By Stanley Lubman, The Wall Street Journal
Three years ago the people in the village of Wukan overthrew the government in violent revolt to protest against sales of misappropriated land. The provincial government agreed to allow a democratic election, and Wukan was viewed by some as a possible harbinger of reform.
Now a new village election is nearing, but the tale it tells is a familiar one of control and corruption.
In 2011, Wukan, a village of 20,000 in Guangdong province, was the scene of unusual drama when villagers overthrew local leaders to protest illegal confiscations of their land. After a stand-off with local police, the provincial government agreed to investigate the claims of illegality and to permit residents to elect a new village committee.
Village elections have been around for decades in China. But in the 2012 election in Wukan, protest leaders won, replacing the overthrown village government in a result tolerated by Beijing. A new election, the first since 2012, will be held on March 31 and April 1, but this time the Chinese Communist Party is reasserting control, stifling local protests and handing out money to the village in the interest of “stability maintenance.”
The villagers, meanwhile, are disillusioned by their failure to regain most of the land that the former village government illegally seized. Since the 2012 election, there has been no progress on the land claims, and hopes that “democracy” might change the situation have faded.
Last month, the leader of the 2011 revolt, who was elected as village leader in 2012, said he “regrets” getting involved.
In January, it was reported that the village committee was not disclosing details about discussions with higher-level officials, and that one leader of the revolt had “lost faith” in democracy. Earlier this week that leader, Zhuang Liehong, spoke in New York, declaring that he would seek political asylum in the U.S. as someone who “would be the target of political persecution” if he didn’t leave China.
Earlier this month, it was reported that a village boss ousted in 2011 will return to Wukan as deputy Party secretary, appointed by authorities in Donghai township, the next level of government above Wukan.
The bad news keeps coming as the new village election nears. The village has just elected an 11-member committee that will organize and oversee the election, but one man interviewed said three of the candidates for the 11-member committee had “vested interests” in the disputed land sales.

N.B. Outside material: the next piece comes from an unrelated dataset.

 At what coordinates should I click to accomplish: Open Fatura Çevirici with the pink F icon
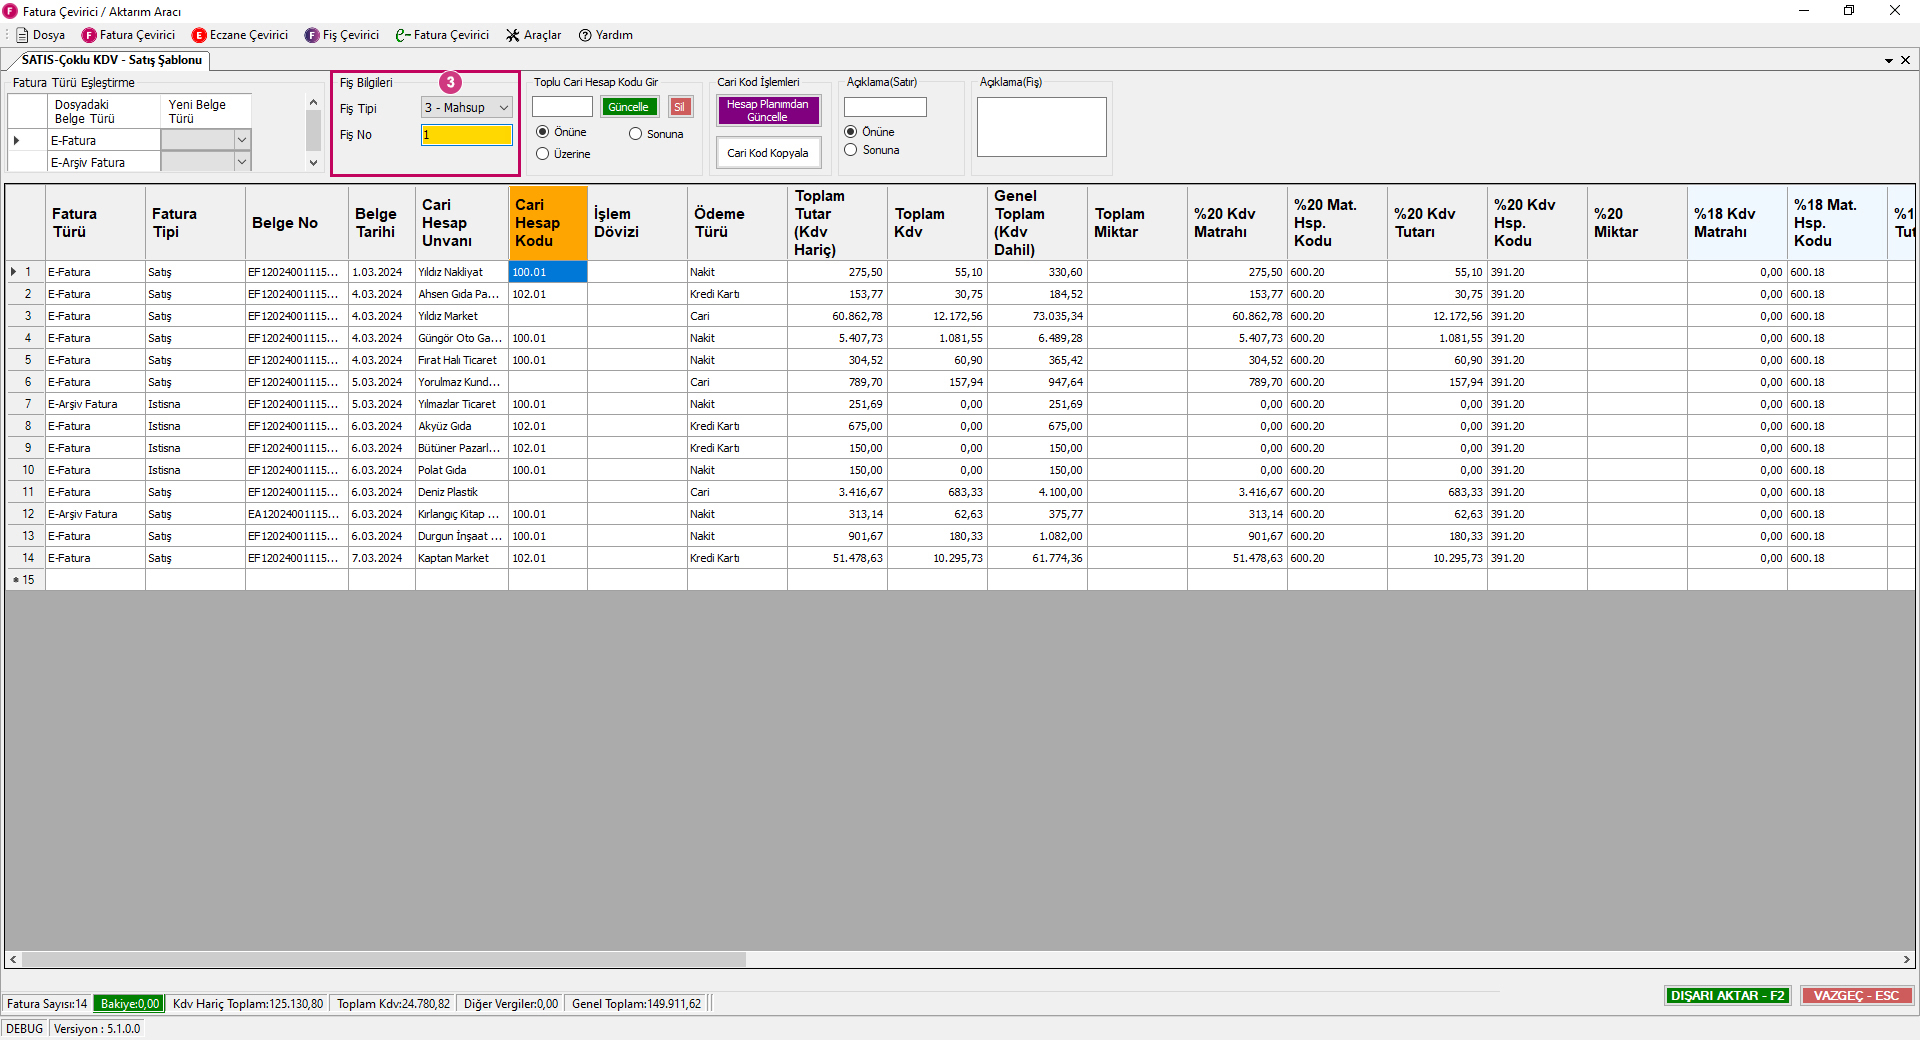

More recently reported news carries mixed messages: On March 15, Yang Semao, a deputy chief of the current Wukan village committee who had helped to lead the original protest in 2011, was arrested on suspicion of taking bribes in village projects. But he was released on bail the next day. Xinhua also reminded readers that after the 2012 elections, several former Wukan officials were expelled from the CCP for corruption and “election-rigging.”
The same report stated that 333 hectares of land that had been “illegally transferred, allotted or left idle” had been returned to the village over the past two years. But this is not fresh news: The return of 824 acres— almost exactly equivalent to the “330 hectares”—was announced in February 2013. The report closed by saying provincial and city governments have “also earmarked tens of millions of yuan for improving the villagers’ livelihood.”
On March 19, another deputy village chief elected in 2012 was arrested and will be investigated for alleged bribery in connection with public projects. The report on the arrest repeated the statements about the release of land and the allocation of funds to the village.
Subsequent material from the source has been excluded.